Planetary interiors are driven by convection, density-dependent settling, and internal heat from planetary formation and radioactive decay. Temperature, pressure, and composition vary with depth, creating distinct layers and driving long-term planetary evolution and outgassing.
Start with Earth's interior structure, then apply concepts to other terrestrial planets (Mars, Venus, Mercury) using comparative data on size, composition, and thermal state. Use seismic constraints and heat-flow measurements.
Every planet is a heat engine. From the moment of formation, planetary bodies accumulate heat and slowly release it over billions of years — and the dynamics of that heat flow shape everything from surface geology to magnetic fields to the possibility of habitability. Understanding planetary interior dynamics means tracing where the heat comes from, how it moves, and what it does along the way.
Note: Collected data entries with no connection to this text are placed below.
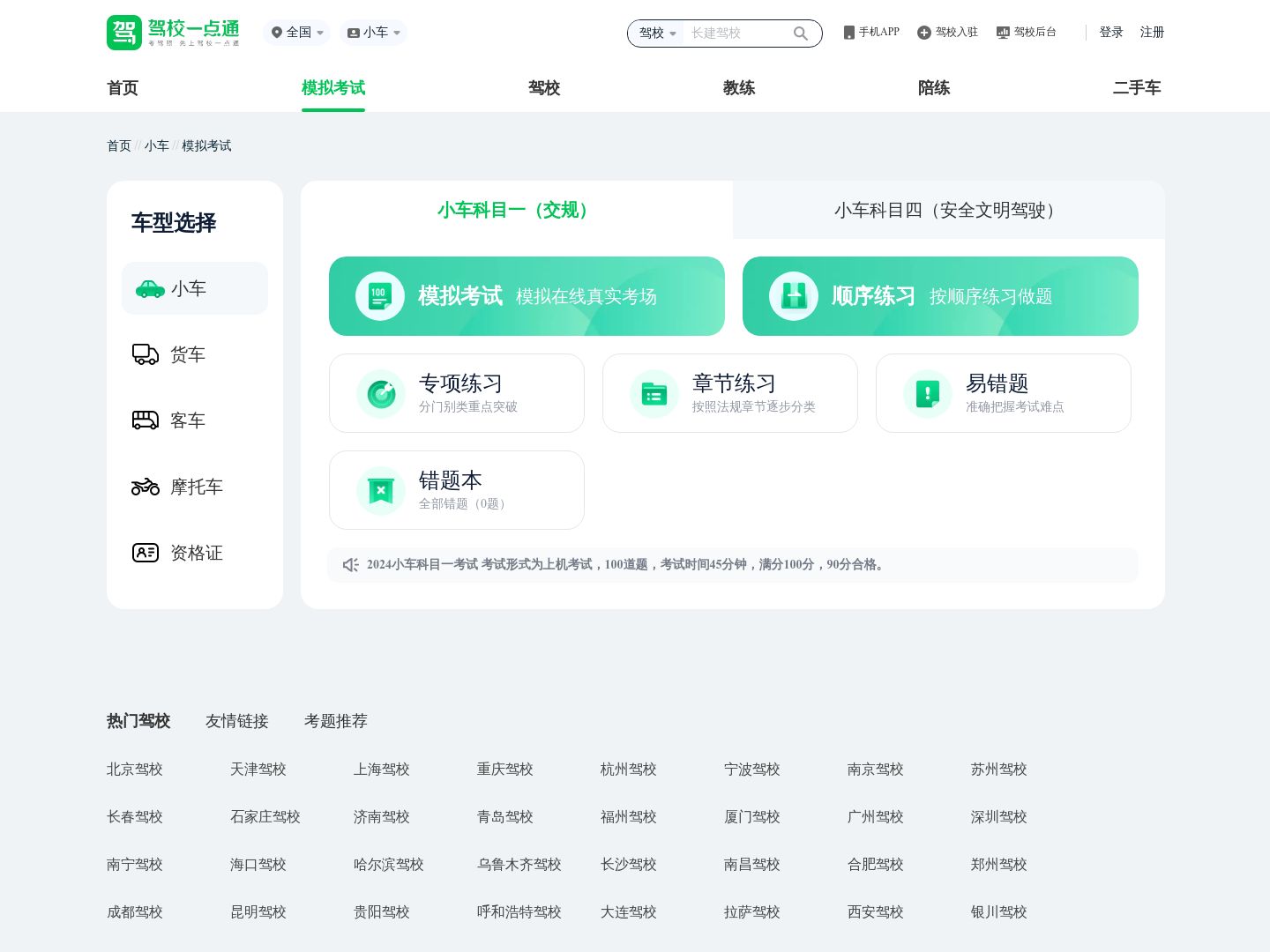Open 专项练习 target icon

(x=381, y=393)
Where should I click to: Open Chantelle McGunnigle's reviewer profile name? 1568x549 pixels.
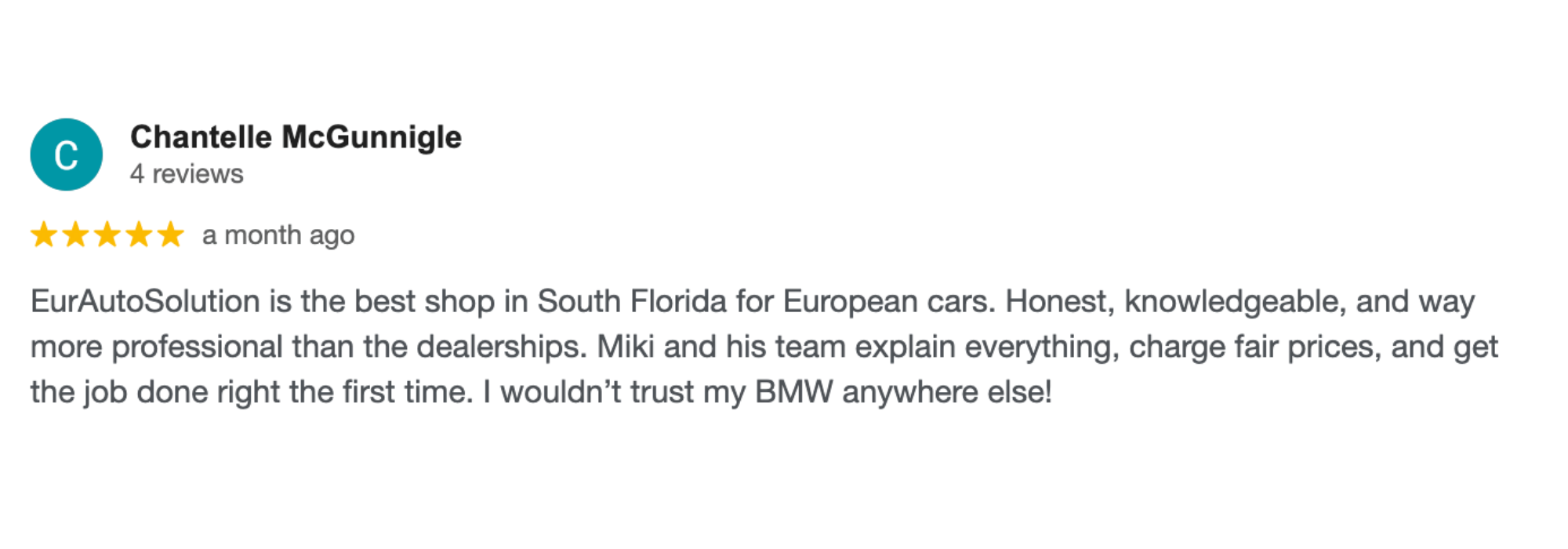point(296,137)
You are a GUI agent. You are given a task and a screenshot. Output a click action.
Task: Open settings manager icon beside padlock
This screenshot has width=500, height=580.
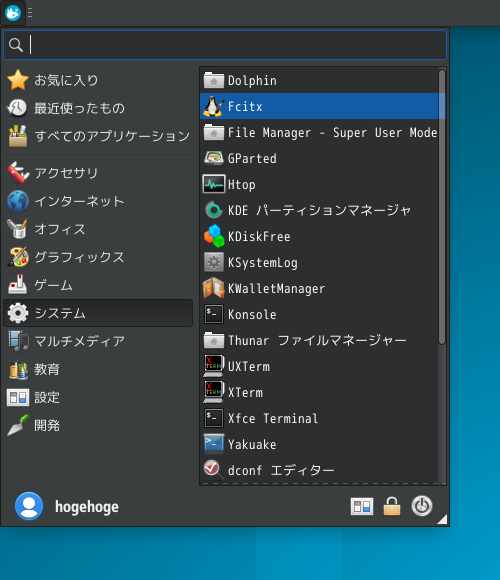(362, 506)
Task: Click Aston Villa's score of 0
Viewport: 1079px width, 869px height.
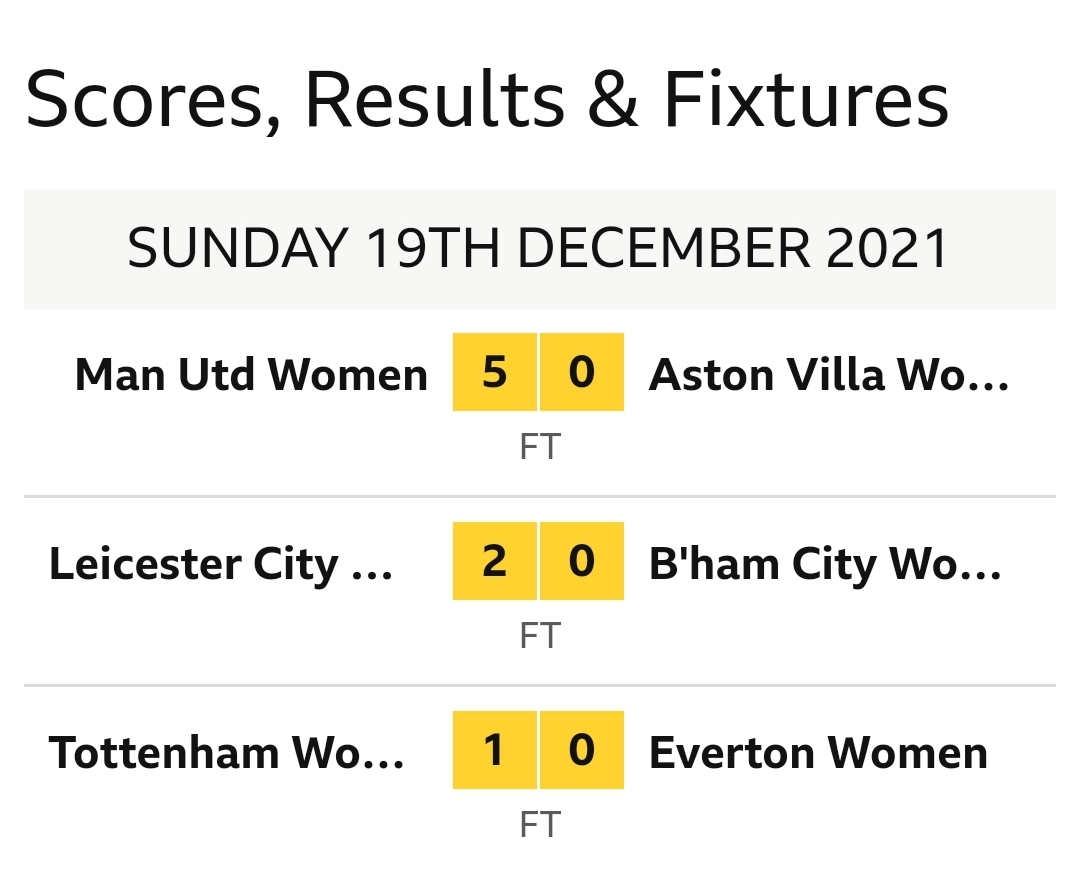Action: point(582,372)
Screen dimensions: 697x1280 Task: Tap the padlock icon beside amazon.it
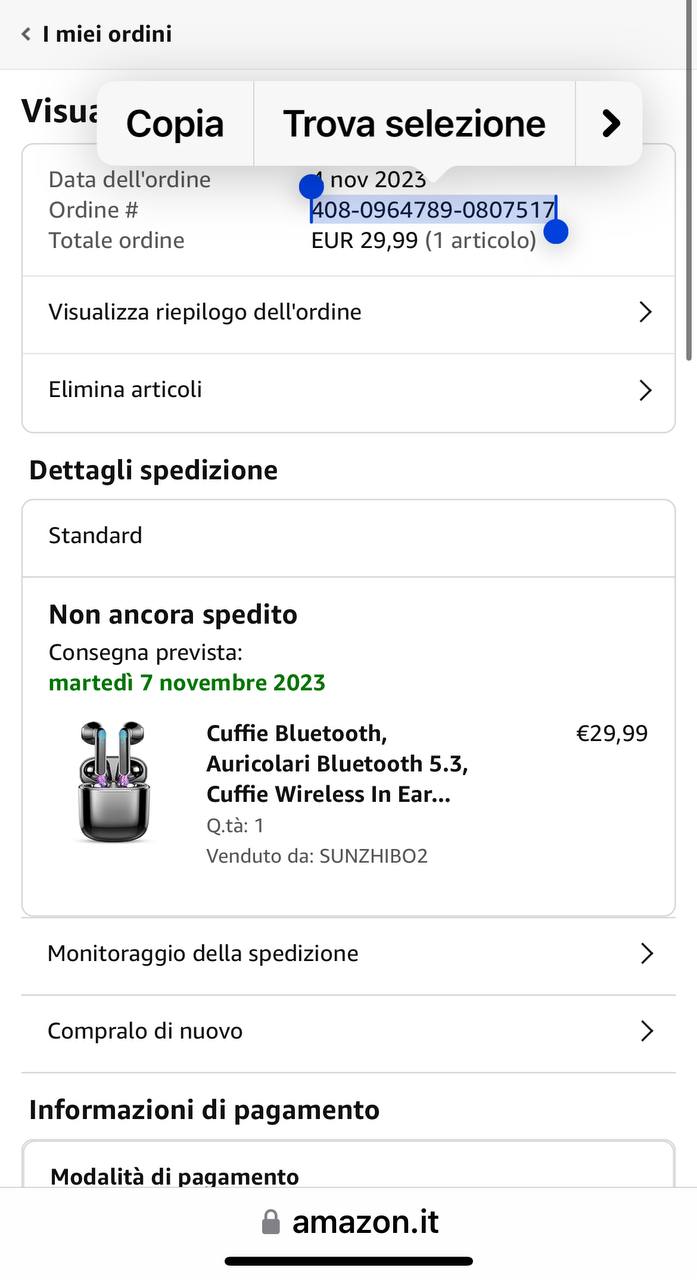(270, 1222)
Two processes supply most of a planet's internal heat. The first is accretional heat: during planetary formation, countless smaller bodies collided and merged, converting kinetic energy into thermal energy. For large planets, gravitational compression of the growing body added more heat. This was enough to melt entire planetary interiors early in solar system history, allowing denser iron and nickel to sink to the center (forming a metallic core) while lighter silicates rose (forming the mantle and crust) — a process called differentiation. The second source is radiogenic heat: long-lived radioactive isotopes — primarily uranium-238, thorium-232, and potassium-40 — decay continuously within the rocky interior, releasing heat that sustains interior temperatures over geological timescales.
This internal heat escapes the interior primarily through convection in the mantle. Even though mantle rock is solid on human timescales, over millions of years it behaves like a very viscous fluid: hot rock at depth rises slowly, cools near the surface, and sinks again, transferring heat outward. On Earth, this mantle convection is the engine behind plate tectonics — the moving plates are essentially the surface expression of underlying convective cells. On planets that have cooled more (smaller planets like Mars or Mercury lose heat faster because of their higher surface-area-to-volume ratio), convection has slowed or stopped, leaving the lithosphere rigid and geologically inactive.
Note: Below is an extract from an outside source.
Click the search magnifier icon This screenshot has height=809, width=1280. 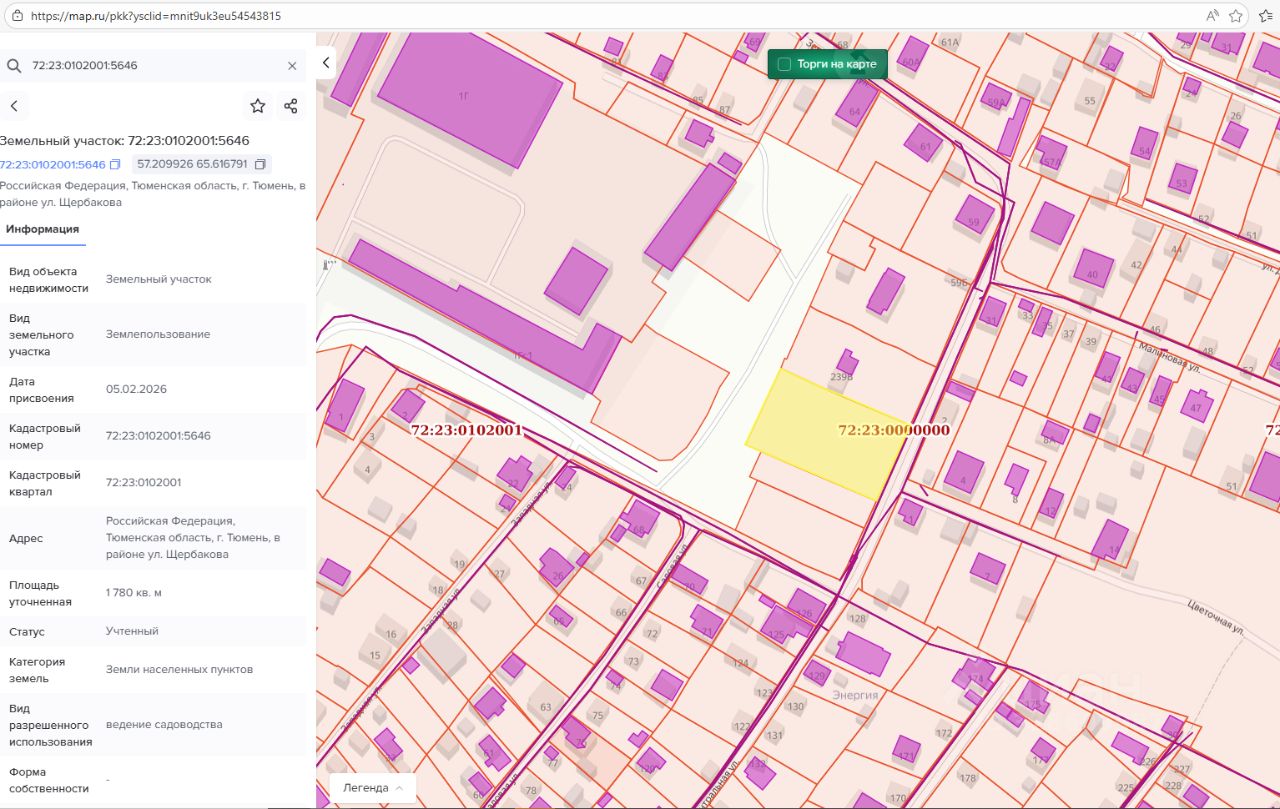14,66
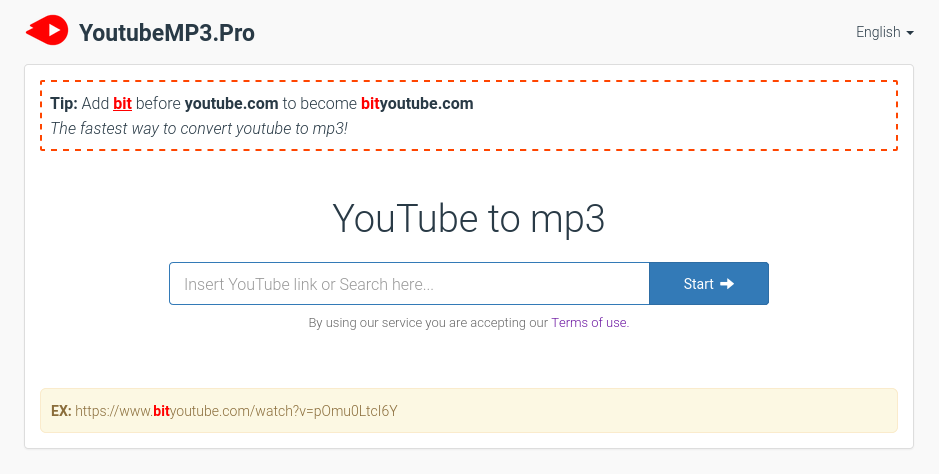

Planetary size is thus a first-order predictor of interior activity. A larger planet retains heat longer, sustains convection longer, and remains geologically active longer. This is why Earth still has active plate tectonics and a convecting liquid outer core — which generates our protective magnetic field — while Mars, despite similar rocky composition, has a thick, immobile lithosphere and a much weaker magnetic field. Mercury's oversized core relative to its small mantle is likely the result of a giant impact early in its history that stripped away much of its original silicate mantle.
A key misconception to correct: internal heat is not negligible for surface processes. On Earth, volcanic eruptions, mountain building, ocean floor spreading, and the magnetic field are all direct consequences of the interior heat engine. Even the delivery of volatiles (water, CO₂, nitrogen) to the early surface through outgassing — which enabled the atmosphere and oceans — was powered by interior heat. Planets are not inert balls of rock; they are dynamic systems shaped from the inside out.